Written instruction
Pick up the NexaMart sales-forecasting tutorial below where it stops and keep writing it.
-- start Quoted text --
You are a Data Scientist at NexaMart, a mid-sized omnichannel retailer. The inventory manager is frustrated: sales forecasts are inaccurate, leading to stock-outs on bestsellers and dead stock on slow movers. They need a better way to predict daily unit sales.
Your task is to build a predictive model. But here is the catch: which model do you choose?
In this project, we will simulate realistic retail data and pit a classic Linear Regression against a cutting-edge Gradient Boosting (XGBoost) ensemble. We will analyze which performs better—and, crucially, why.
Before we dive into the code, let’s understand the hype behind boosting. Boosting is an ensemble technique that builds models sequentially. Each new tree focuses on correcting the mistakes of the previous one.
In theory, it offers: - Automatic detection of complex non-linear
relationships. - No need to manually code interaction terms (like
price * ad_spend). - Regularization to fight
overfitting.
However, theory does not always beat practice. As you will see, the best model is the one that fits the actual shape of your data, not the one with the most impressive name.
To keep this portfolio project reproducible, I am generating synthetic data that mimics NexaMart’s daily sales. I am intentionally building in some “hidden” patterns—like a slight interaction between price and advertising—to see if the models can spot them.
# Load the libraries we need for this journey
library(tidyverse)
library(xgboost)
library(caret)
library(ggplot2)
library(Metrics)
# Set seed for reproducibility (so our "random" data is consistent)
set.seed(2026)
# Simulate 2 years of daily data (730 rows)
n <- 730
sales_data <- tibble(
date = seq.Date(as.Date("2024-01-01"), by = "day", length.out = n),
# Feature 1: Price of the product (Naira) - fluctuates over time
price = round(runif(n, 1500, 3500)),
# Feature 2: Daily advertising spend (in thousands of Naira)
-- end Quoted text --
-- start Supplied material --
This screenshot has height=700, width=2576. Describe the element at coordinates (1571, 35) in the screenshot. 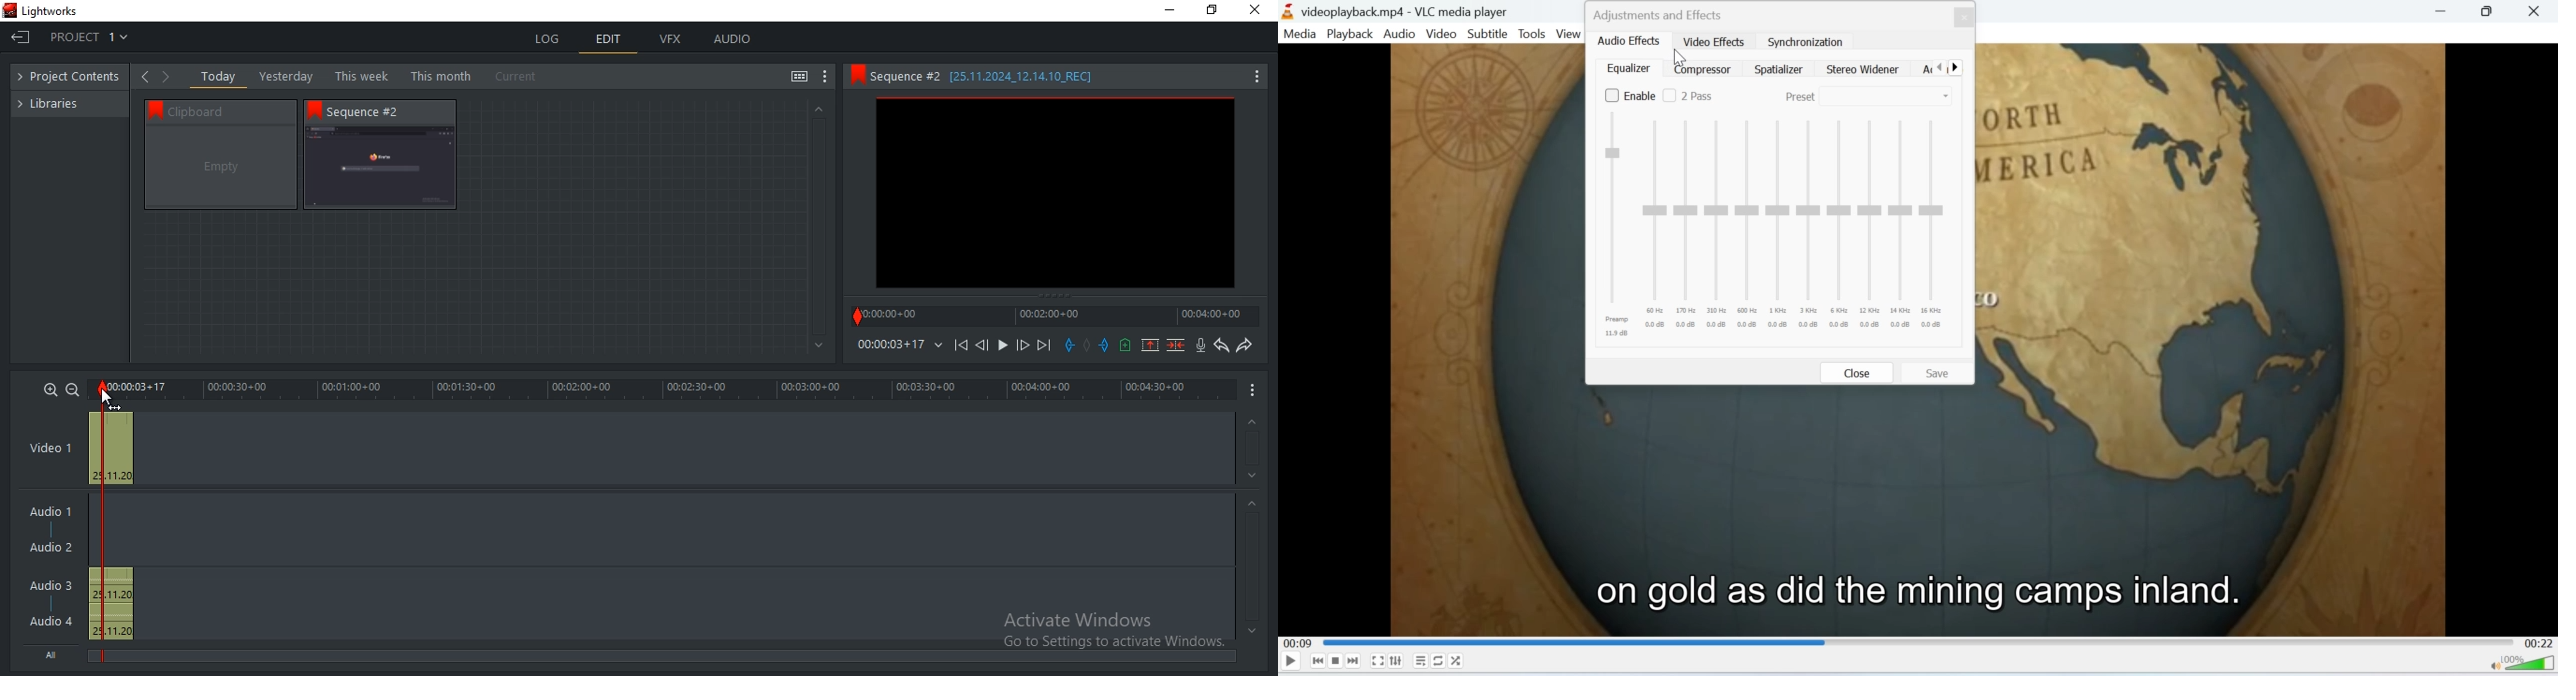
-- end Supplied material --
Result for this exercise
ad_spend = round(runif(n, 5, 50)),
# Feature 3: Competitor's price (Naira) - usually close to ours
comp_price = round(price + rnorm(n, 0, 300)),
# Feature 4: Day of the week (Monday=1 ... Sunday=7)
dow = as.numeric(format(date, "%u")),
# Feature 5: Month number (to capture seasonality)
month = as.numeric(format(date, "%m")),
# Feature 6: Promo flag (1 if there is a promotion, else 0) - 30% of days
promo = rbinom(n, 1, 0.3)
)
# Now, let's generate the "Target": Daily Unit Sales.
# We are secretly creating a specific data reality for our models to discover!
sales_data <- sales_data %>%
mutate(
# A fairly strong linear trend (price negatively affects sales, ads boost it)
linear_sales = 500 - 0.08*price + 1.2*ad_spend - 0.05*comp_price +
15*promo + 20*(dow %in% c(6,7)) + 5*sin(2*pi*month/12),
# Add some random noise (real-world randomness)
noise = rnorm(n, 0, 30),
# A small non-linear interaction term (price and ads together)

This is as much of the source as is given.